Often, clinical depression has company; it shows up in the brain alongside metabolic abnormalities, such as elevated blood sugar, in the body. While studying an experimental antidepressant in rats, Rockefeller University researchers and their colleagues at Karolinska Institutet in Sweden found some molecular connections between the two disorders.
“Many patients who suffer from depression do not respond to conventional antidepressant treatment, so we set out to examine the molecular changes that might explain this resistance,” says first author Benedetta Bigio, a bioinformatics specialist in Bruce McEwen’s Rockefeller lab.
“Our results linked the activity of energy metabolism genes within one part of the brain to a predisposition to depression, as well as resistance to treatment,” she says. The research is described in the Proceedings of the National Academies of Science.
Testing a new treatment
It is not known why depression often is accompanied by metabolic syndrome, a constellation of conditions including abnormal levels of sugar and a type of fat known as triglycerides in the blood.
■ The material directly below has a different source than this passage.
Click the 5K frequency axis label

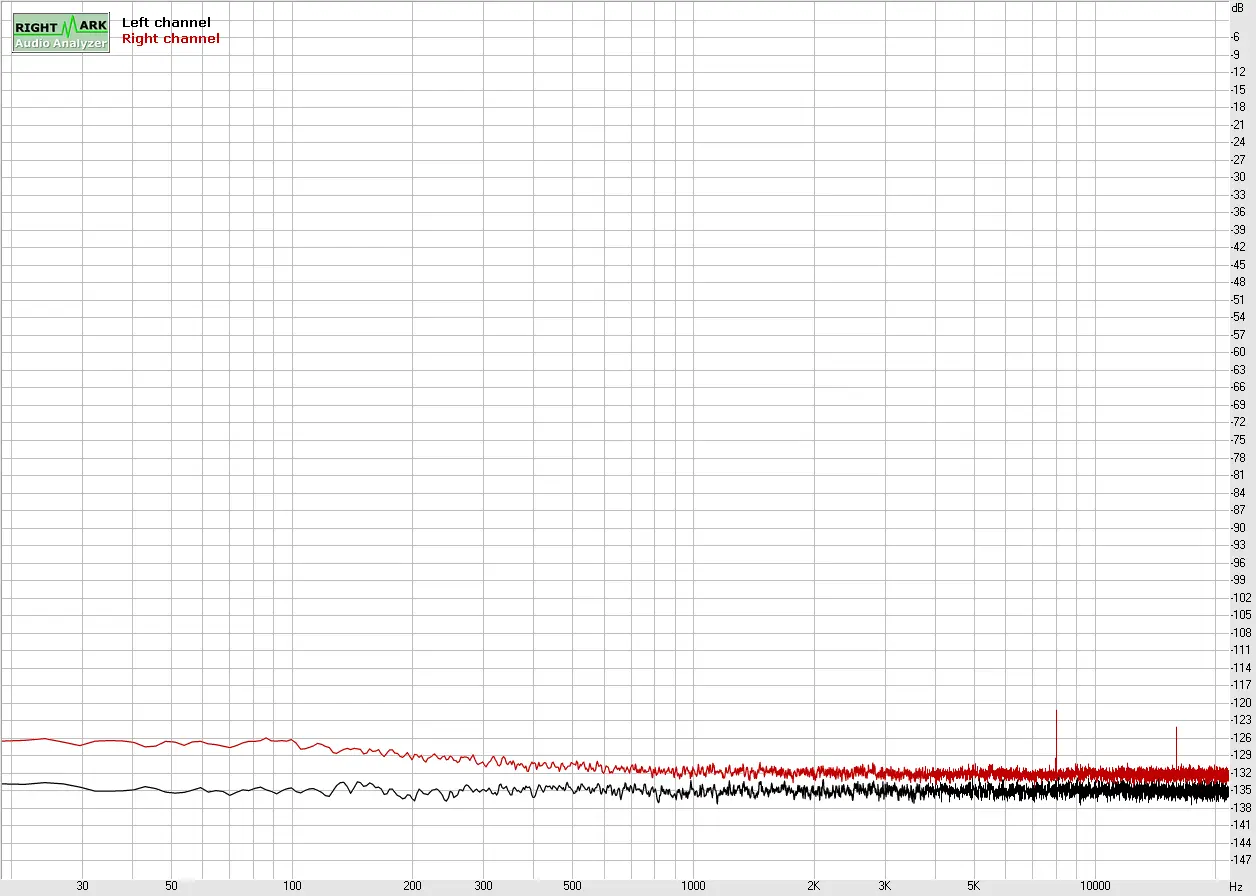tap(974, 886)
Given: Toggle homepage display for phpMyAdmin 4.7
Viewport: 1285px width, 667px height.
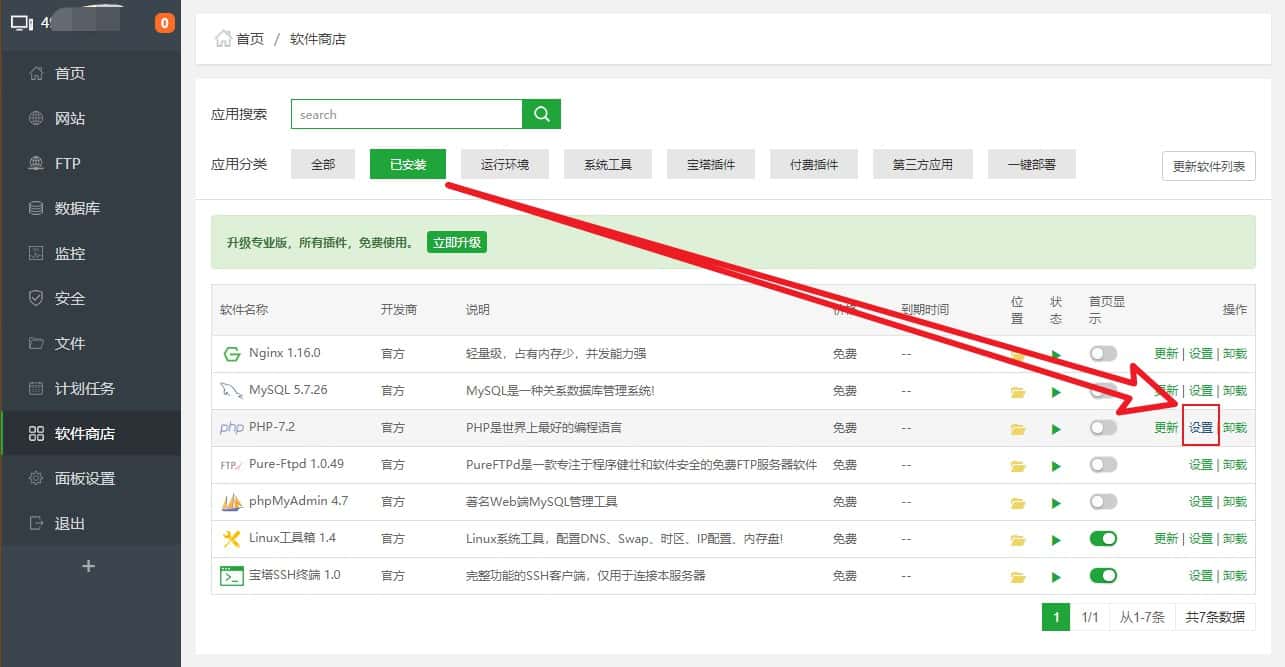Looking at the screenshot, I should [1103, 502].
The team reports having found a molecular connection between the two diseases that emerged from gene expression data they collected as part of their work on acetyl carnitine (LAC).
LAC is naturally produced by the brain, liver, and kidneys. When given to rats and mice, it has been shown to rapidly alleviate depression-like symptoms by improving harmful imbalances in the brain’s glutamate signaling system. The researchers have also begun looking for abnormalities in natural LAC levels in people with depression. Meanwhile, the LAC studies are providing a window onto the neurobiology of depression including, most recently, resistance to treatment.
To simulate a vulnerability to depression, the researchers used rats with certain behaviors thought to correspond to symptoms of depression in humans—such as disliking sweet solutions that taste pleasant to normal rats. These animals produce abnormally low levels of LAC, and, when given the compound, their behavior improves.
In order to reveal why individuals may respond differently to antidepressant treatment, Bigio and her colleagues gave the rats small doses of LAC over seven days; at larger doses, all of the rats would have responded to it.
Response and resistance to treatment
To study resistance to treatment, the researchers triggered this phenomenon in rats by exposing them to a stressful experience—a 15-minute version of a well-established test in which the rodents are forced to swim. The next day, they assessed the rats with a shorter swim test. For about half of the animals, LAC treatment was associated with more swimming; the others spent longer periods immobile, a depression-like behavior that signaled the treatment had been ineffective for them.
To determine why some rats responded while others didn’t, the researchers analyzed a region within each rat’s hippocampus called the ventral dentate gyrus (vDG), which previous work has shown is crucial for stress responses. When they sequenced the genes within this region , they found differences in many genes responsible for regulating metabolism among rats that responded to the treatment, those that didn’t, and untreated rats. These differences included, for example, increased activity of genes involved in the transport of sugar in untreated, depression-like rats.
Predictions from blood
Treatment, meanwhile, appeared to reverse many of these genetic changes, even among the animals that still acted depressed. When the researchers took a closer look, they found 27 genes that seemed to be involved in resistance to the low-dose LAC treatment, and, they suspect, to conventional antidepressants. These included those involved in the body’s ability to use fatty acids, as well as respond to insulin.
To see how LAC treatment affected an animal’s metabolism, they looked at levels of fatty acids, sugar, and insulin in their blood. While LAC treatment was linked to lower levels of these factors in responsive rats, it did not lower blood sugar or insulin for the resistant rats—suggesting a means for improving the treatment of depression.
“If these findings hold true in humans, it is possible that altered levels of blood sugar or insulin may serve as markers that could help doctors determine which patients are likely to do well on an antidepressant before prescribing it,” says Carla Nasca, the senior author and a postdoc in the lab.
“More broadly,” adds Bruce McEwen, Alfred E. Mirsky Professor and head of the Harold and Margaret Milliken Hatch Laboratory of Neuroendocrinology at Rockefeller, “our research suggests that the vDG’s role in energy metabolism should be considered as we work to develop new treatments for depression.”